## Task objective
Retype the records below, unchanged, from the line containing "The height and width of the screenshot is (768, 1024)." through the line containing "[1134, 663]", including both of those lines.

(begin)

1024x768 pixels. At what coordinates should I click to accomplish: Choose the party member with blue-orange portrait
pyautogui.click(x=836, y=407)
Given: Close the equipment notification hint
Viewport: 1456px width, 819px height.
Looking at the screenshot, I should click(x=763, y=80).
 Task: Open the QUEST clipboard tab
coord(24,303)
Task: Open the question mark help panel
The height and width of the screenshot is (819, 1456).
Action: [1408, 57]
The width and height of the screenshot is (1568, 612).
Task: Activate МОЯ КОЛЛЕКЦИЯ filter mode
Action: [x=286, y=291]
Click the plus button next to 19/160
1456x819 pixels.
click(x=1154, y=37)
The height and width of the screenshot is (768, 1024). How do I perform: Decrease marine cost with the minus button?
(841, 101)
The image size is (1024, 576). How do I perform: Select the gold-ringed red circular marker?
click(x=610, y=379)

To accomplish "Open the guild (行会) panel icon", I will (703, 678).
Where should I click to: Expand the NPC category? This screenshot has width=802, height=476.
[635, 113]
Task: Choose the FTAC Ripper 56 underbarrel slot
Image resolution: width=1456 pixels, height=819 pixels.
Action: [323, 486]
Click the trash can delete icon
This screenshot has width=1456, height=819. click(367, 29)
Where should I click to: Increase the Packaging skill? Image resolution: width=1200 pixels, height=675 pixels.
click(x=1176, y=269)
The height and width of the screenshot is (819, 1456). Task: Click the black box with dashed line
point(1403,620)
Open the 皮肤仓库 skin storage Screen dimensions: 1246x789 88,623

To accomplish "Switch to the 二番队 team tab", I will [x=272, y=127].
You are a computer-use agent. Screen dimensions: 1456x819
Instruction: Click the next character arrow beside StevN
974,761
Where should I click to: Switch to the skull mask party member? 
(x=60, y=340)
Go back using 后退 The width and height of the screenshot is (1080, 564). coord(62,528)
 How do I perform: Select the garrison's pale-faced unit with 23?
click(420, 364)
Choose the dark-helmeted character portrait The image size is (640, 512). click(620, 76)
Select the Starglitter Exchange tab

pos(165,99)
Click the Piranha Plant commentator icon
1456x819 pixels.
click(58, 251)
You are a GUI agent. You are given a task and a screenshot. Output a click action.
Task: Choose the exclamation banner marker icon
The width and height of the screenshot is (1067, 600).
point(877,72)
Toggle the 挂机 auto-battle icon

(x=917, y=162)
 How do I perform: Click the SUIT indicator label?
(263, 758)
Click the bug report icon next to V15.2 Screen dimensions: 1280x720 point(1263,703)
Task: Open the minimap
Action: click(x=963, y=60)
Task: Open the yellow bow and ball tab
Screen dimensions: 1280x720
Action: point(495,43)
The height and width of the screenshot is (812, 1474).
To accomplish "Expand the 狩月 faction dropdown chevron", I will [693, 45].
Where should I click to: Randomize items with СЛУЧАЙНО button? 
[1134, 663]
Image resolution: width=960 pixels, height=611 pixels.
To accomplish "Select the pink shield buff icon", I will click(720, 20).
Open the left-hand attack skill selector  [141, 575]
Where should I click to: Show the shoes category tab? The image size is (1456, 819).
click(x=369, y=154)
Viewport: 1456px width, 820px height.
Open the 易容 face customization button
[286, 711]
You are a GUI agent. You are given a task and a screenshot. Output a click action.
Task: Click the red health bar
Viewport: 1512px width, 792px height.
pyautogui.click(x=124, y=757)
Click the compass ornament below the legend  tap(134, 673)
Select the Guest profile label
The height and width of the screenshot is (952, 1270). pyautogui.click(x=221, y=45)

(end)

## Answer to this exercise
The height and width of the screenshot is (768, 1024). How do I perform: Decrease marine cost with the minus button?
(841, 101)
The image size is (1024, 576). How do I perform: Select the gold-ringed red circular marker?
click(x=610, y=379)

To accomplish "Open the guild (行会) panel icon", I will (703, 678).
Where should I click to: Expand the NPC category? This screenshot has width=802, height=476.
[635, 113]
Task: Choose the FTAC Ripper 56 underbarrel slot
Image resolution: width=1456 pixels, height=819 pixels.
Action: [323, 486]
Click the trash can delete icon
This screenshot has width=1456, height=819. click(367, 29)
Where should I click to: Increase the Packaging skill? Image resolution: width=1200 pixels, height=675 pixels.
click(x=1176, y=269)
The height and width of the screenshot is (819, 1456). Task: Click the black box with dashed line
point(1403,620)
Open the 皮肤仓库 skin storage Screen dimensions: 1246x789 88,623

To accomplish "Switch to the 二番队 team tab", I will [x=272, y=127].
You are a computer-use agent. Screen dimensions: 1456x819
Instruction: Click the next character arrow beside StevN
974,761
Where should I click to: Switch to the skull mask party member? 
(x=60, y=340)
Go back using 后退 The width and height of the screenshot is (1080, 564). coord(62,528)
 How do I perform: Select the garrison's pale-faced unit with 23?
click(420, 364)
Choose the dark-helmeted character portrait The image size is (640, 512). click(620, 76)
Select the Starglitter Exchange tab

pos(165,99)
Click the Piranha Plant commentator icon
1456x819 pixels.
click(58, 251)
You are a GUI agent. You are given a task and a screenshot. Output a click action.
Task: Choose the exclamation banner marker icon
The width and height of the screenshot is (1067, 600).
point(877,72)
Toggle the 挂机 auto-battle icon

(x=917, y=162)
 How do I perform: Click the SUIT indicator label?
(263, 758)
Click the bug report icon next to V15.2 Screen dimensions: 1280x720 point(1263,703)
Task: Open the minimap
Action: click(x=963, y=60)
Task: Open the yellow bow and ball tab
Screen dimensions: 1280x720
Action: point(495,43)
The height and width of the screenshot is (812, 1474).
To accomplish "Expand the 狩月 faction dropdown chevron", I will [693, 45].
Where should I click to: Randomize items with СЛУЧАЙНО button? 
[1134, 663]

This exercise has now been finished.